Una vez en Palais Royal entre los muros dieciochescos y las columnas modernas de Van Buren, otra la misma noche cuando se incendió Notre Dame y veíamos desde la otra orilla del Sena las llamas que amenazaban con derruirla para siempre. Hemos seguido luego a una barra de bistrot a brindar el vino rojo que nos gusta. Pero también nos hemos citado en invierno a las seis de la tarde en punto en Le Vieux Châtelet, frente al Palais de Justice, donde libamos sintiendo el paso de las aguas del Sena, cerca del cual tanto tiempo ha vivido el poeta Calderón en París.

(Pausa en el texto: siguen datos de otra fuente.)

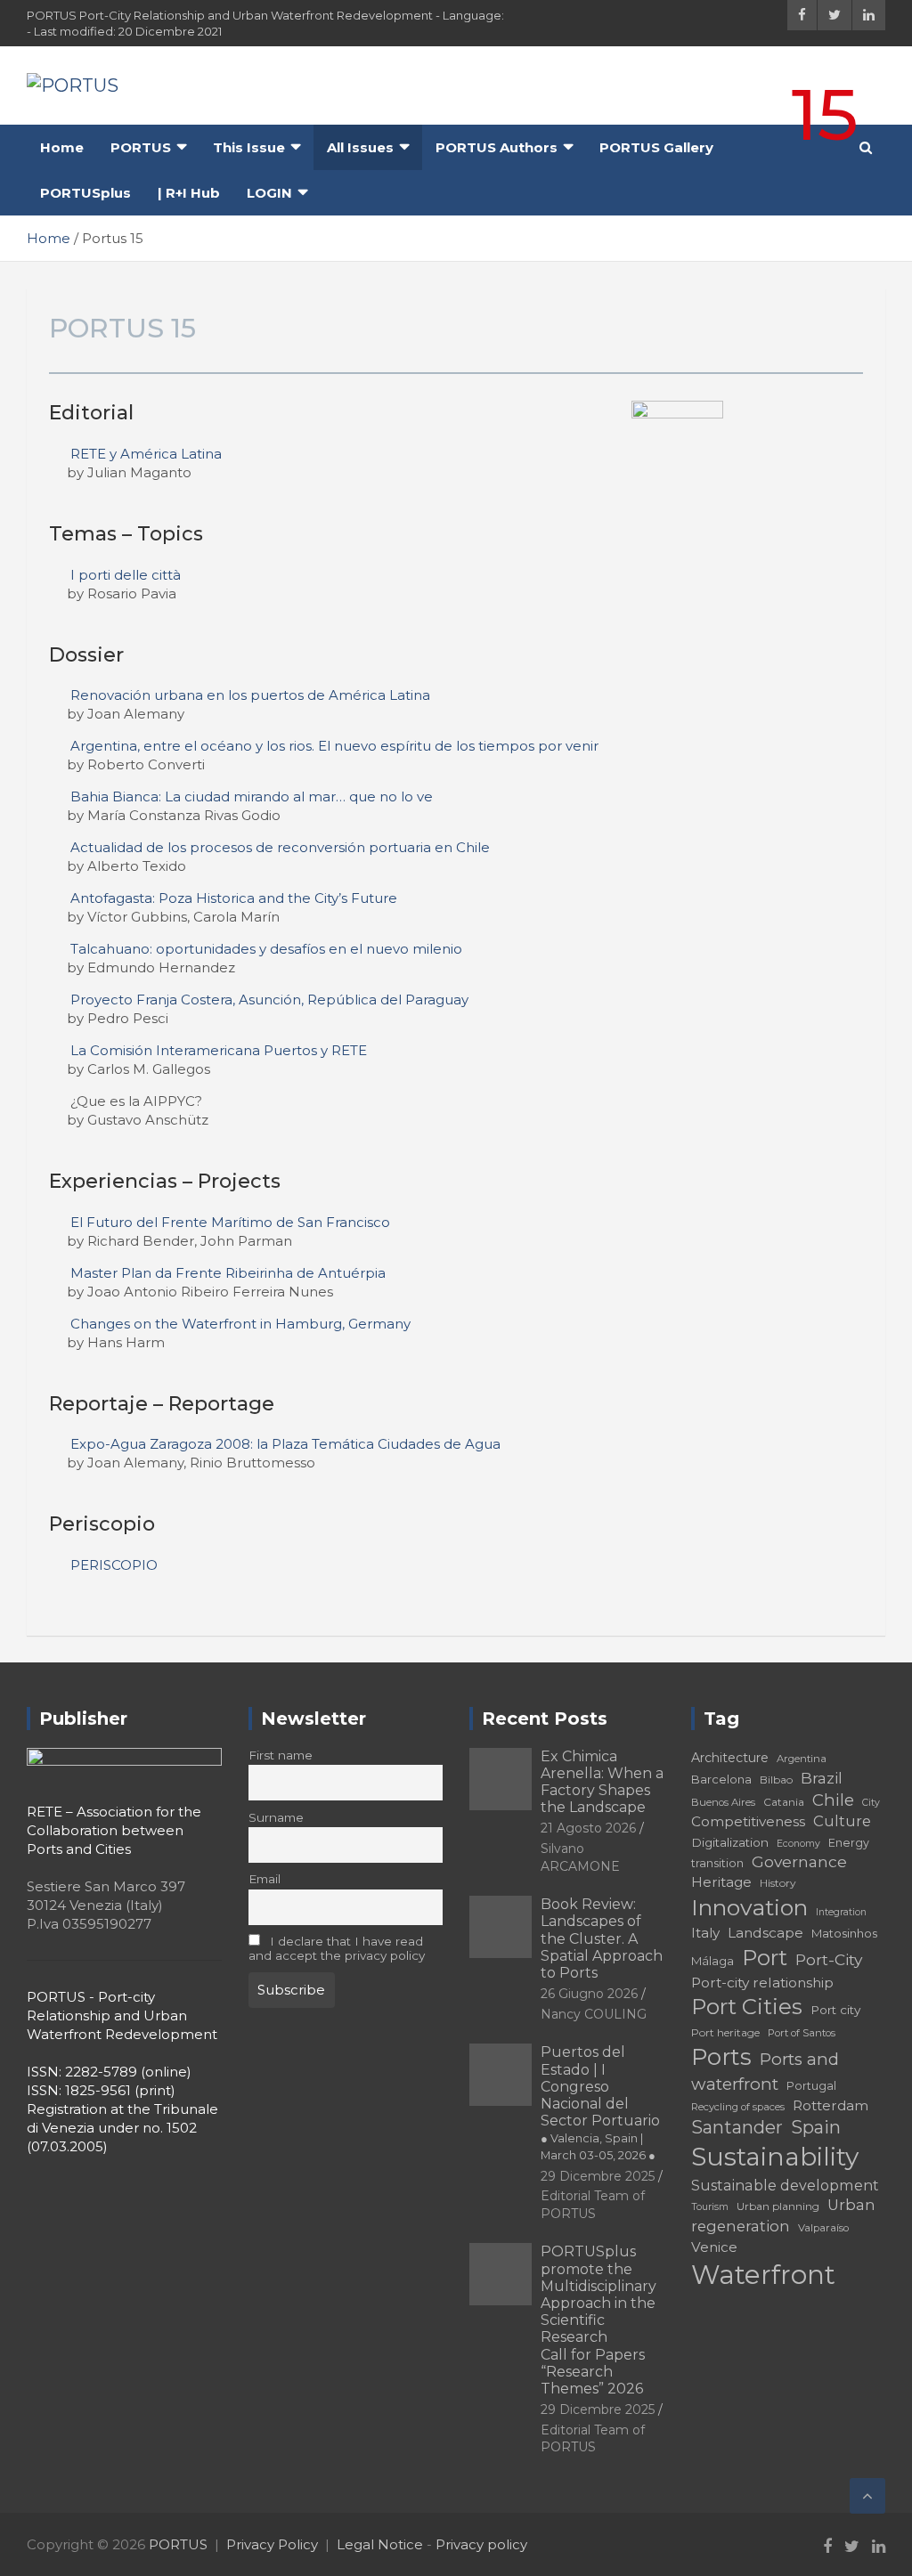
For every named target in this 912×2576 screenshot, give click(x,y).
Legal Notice (380, 2544)
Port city (835, 2010)
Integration (841, 1912)
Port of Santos (801, 2033)
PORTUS (140, 147)
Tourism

Porque París ha sido durante tantas décadas nuestra casa, como en otros tiempos lo fue de otras generaciones de escritores latinoamericanos que llegaron aquí como los modernistas de Ruben Darío y José Juan Tablada, o la de los años de entreguerras, de César Vallejo, Miguel Angel Asturias y los hermanos García Calderón y después los que charlaban con Breton, como Luis Cardoza y Aragón, Renato Leduc y Octavio Paz, o los del boom latinoamericano, liderado por Julio Cortázar, Mario Vargas Llosa y Gabriel García Márquez en los espléndidos y liberadores años 60 y 70.
Ahora los latinoamericanos no estamos de moda en París, pero ahí seguimos presentes los que nacimos a mediados del siglo pasado y recalamos aquí siguiendo el periplo de nuestros ancestros desde los tiempos de Miranda y Bolívar hasta los actuales, en el siglo XXI. Nada hay que hacer, somos avatares de esa energía continental latinoamericana de la cordillera y el Amazonas, sin fronteras, que siempre irrigó y se nutrió de estas calles. Los fantasmas de nuestros increíbles ancestros nos vigilan ocultos entre la neblina.
He leído con asombro Los dioses en crepúsculo, un libro que reúne medio centenar de textos macerados y añejados en las últimas tres décadas, desde el invierno de 1988 a la primavera de 2018. El poeta guarda sus textos sin prisa y los deja madurar en los odres o las vasijas del tiempo, hasta que refulgen desde lo profundo del infinito, en el misterio de girar siempre en torno a un sol lejano, al interior de una enorme galaxia que solo es un grano de polvo ígneo en el universo, como las luciérnagas en los bosques andinos o alpinos.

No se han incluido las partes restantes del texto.